Zaid, who was the de-facto law minister under Najib's predecessor Tun Abdullah Ahmad Badawi after the watershed 2008 March general election until his resignation six months later, said Najib could no longer play "cheap politics" with the country’s future by embracing ideas that were only popular with the delusional, which did not work and were divisive for the country.
He pointed out that there were no Islamic states in the world that were prosperous and democratic, or that respected the dignity of individuals.
He said the prime minister must not make religion the central policy of his government if he wanted Malaysia to be peaceful and progressives in the future.
Instead, he must place his faith in building a country with good leaders committed to governing well, whose central focus was on improving the people’s welfare, not building their spiritual lives, as that was not the government's function.
"The Eminent 25’s meeting with the PM will only be successful if he can articulate his position on these issues clearly," he said.
However, Zaid expressed doubt that Najib would accept any alternative views, saying that the prime minister would probably tell the the group, dubbed the G25, the "same old story" – that Islam and the Malays were under attack.
“He will say that only a strong authoritarian rule, underpinned by the lethal mixture of race and religion that Umno/PAS offers, will help the Malays to be in power. Nothing else matters to him.”
Zaid said the G25 should not go into the proposed meeting with high hopes that Najib would accept the contents of their December 8 open letter, which has since gone viral.
He also told the group not to hope that Najib would support democratic government and the protection of civil liberties and rights of minorities.
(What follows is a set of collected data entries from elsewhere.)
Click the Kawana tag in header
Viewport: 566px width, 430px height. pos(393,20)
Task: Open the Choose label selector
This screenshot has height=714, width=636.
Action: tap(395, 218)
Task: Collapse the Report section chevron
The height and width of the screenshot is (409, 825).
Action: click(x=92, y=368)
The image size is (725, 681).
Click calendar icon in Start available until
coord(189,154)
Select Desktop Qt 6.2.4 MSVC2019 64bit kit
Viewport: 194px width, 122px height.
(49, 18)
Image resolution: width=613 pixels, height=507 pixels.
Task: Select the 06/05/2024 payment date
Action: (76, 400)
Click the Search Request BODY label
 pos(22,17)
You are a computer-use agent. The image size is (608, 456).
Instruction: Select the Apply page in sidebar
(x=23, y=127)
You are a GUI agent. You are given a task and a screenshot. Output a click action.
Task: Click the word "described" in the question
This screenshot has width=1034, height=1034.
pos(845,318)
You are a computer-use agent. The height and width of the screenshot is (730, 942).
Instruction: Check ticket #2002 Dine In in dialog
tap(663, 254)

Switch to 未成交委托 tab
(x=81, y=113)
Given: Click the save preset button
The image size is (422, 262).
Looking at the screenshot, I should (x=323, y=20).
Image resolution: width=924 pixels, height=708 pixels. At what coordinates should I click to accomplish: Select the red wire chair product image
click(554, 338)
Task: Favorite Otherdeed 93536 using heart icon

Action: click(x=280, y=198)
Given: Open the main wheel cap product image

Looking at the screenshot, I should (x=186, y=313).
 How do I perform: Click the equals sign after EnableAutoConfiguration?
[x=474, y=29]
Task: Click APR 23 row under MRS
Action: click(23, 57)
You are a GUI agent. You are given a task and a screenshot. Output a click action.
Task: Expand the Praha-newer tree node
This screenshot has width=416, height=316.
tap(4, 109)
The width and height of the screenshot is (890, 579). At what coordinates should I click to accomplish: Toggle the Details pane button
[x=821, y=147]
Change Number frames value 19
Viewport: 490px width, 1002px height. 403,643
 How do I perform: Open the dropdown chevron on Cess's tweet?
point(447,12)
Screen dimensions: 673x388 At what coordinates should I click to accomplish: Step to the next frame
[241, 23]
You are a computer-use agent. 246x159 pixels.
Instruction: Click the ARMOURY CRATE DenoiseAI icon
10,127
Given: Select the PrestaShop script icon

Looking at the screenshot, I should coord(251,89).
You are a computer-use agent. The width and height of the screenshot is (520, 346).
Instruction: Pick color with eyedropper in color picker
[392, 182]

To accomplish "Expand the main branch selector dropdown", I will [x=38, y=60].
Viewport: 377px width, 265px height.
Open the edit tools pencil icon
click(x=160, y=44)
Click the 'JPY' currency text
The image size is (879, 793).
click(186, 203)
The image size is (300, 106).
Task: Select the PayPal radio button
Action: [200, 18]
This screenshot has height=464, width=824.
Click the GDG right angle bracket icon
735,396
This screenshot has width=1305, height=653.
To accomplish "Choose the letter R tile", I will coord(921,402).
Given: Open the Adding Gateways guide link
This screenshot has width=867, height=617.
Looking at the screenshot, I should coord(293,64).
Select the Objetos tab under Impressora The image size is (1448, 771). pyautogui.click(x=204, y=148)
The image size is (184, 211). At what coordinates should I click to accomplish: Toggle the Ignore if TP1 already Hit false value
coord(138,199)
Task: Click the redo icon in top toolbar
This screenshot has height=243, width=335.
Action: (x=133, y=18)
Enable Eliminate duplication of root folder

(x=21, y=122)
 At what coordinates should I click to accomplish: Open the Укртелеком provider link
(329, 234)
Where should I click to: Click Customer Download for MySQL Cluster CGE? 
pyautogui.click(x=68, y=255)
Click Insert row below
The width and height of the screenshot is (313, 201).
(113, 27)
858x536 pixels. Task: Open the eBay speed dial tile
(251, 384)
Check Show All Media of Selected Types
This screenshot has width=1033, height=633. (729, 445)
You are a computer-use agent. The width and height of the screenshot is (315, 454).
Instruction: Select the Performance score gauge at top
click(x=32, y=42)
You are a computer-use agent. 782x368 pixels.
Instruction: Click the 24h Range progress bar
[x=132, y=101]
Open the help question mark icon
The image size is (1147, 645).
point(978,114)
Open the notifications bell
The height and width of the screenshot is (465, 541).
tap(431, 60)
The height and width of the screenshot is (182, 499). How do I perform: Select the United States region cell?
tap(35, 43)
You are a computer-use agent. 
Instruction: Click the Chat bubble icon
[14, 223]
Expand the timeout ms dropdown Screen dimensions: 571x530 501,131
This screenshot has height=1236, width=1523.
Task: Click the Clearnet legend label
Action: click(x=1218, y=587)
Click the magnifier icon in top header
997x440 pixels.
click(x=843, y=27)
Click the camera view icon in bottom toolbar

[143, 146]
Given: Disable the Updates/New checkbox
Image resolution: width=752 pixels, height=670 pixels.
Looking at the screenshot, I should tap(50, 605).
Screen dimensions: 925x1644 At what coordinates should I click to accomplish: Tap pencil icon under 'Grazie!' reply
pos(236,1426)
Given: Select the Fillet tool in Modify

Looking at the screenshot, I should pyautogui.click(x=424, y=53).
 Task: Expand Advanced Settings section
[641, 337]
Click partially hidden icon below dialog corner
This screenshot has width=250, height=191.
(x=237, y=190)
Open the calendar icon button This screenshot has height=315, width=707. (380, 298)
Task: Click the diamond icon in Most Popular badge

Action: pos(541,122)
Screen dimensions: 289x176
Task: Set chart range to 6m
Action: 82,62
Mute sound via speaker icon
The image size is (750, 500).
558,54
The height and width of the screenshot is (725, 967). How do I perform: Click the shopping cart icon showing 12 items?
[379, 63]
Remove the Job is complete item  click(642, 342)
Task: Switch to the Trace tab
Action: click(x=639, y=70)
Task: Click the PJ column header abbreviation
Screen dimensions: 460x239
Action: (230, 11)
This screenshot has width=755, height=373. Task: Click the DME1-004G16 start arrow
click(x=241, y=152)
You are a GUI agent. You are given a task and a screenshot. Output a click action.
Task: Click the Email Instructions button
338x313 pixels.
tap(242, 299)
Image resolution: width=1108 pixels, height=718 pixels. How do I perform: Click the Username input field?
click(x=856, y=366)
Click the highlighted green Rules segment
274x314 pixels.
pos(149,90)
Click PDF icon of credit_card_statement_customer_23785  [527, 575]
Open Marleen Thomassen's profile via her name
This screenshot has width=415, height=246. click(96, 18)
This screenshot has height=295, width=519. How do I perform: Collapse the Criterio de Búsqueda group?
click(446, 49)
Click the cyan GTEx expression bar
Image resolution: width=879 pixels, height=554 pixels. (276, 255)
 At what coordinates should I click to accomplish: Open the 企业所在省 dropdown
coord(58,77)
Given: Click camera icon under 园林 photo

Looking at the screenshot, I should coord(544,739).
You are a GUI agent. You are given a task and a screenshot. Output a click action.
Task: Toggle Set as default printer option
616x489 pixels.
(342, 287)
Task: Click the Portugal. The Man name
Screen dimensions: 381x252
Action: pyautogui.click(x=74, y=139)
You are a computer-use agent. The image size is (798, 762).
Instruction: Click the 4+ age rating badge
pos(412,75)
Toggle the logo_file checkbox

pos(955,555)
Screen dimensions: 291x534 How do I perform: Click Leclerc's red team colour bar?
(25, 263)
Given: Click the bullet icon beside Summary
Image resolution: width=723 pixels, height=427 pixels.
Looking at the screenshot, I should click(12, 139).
"The meeting will be worthwhile only if they can forcefully and categorically state their position clearly, and convey to the prime minister that there are indeed Malays who will fight to save this country from the dangerous politics he is playing," he said.
The G25 met with a Prime Minister's Office (PMO) representative on Wednesday night and were assured they would be granted a meeting with Najib.
"We are all very happy. This is a good meeting before the actual appointment with the prime minister," the group’s spokesperson Datuk Noor Farida Ariffin told The Malaysian Insider.
The meeting included PMO representative Datuk Jailani Ngah, who is also Najib's political secretary, representatives from the Malaysian Islamic Development Department (Jakim) and shariah lawyers.
The meeting comes a month after G25 issued an open letter urging Najib to end extremist rhetoric and resolve disputes arising from the application of Islamic law in the country.
The G25 open letter had decried the "lack of clarity and understanding" of Islam's place within Malaysia's constitutional democracy, as well as a "serious breakdown of federal-state division of powers, both in the areas of civil and criminal jurisdictions".
They also called on Najib to establish an inclusive consultative committee and called for dialogue on Islamic laws.
Signatories of the letter were former high-ranking civil servants, including directors-general, secretaries-general, ambassadors and prominent individuals.
Since its publication last month, public support for the contents of the letter and for its 25 signatories has been strong, with many writing to media organisations expressing their thanks and solidarity with the signatories, while an online petition called #iam26 has drawn thousands of signatures.
Last week, Noor Farida said G25 had grown in number, with 10 more Malays, many of whom were former but influential members of the government service adding their names to the group.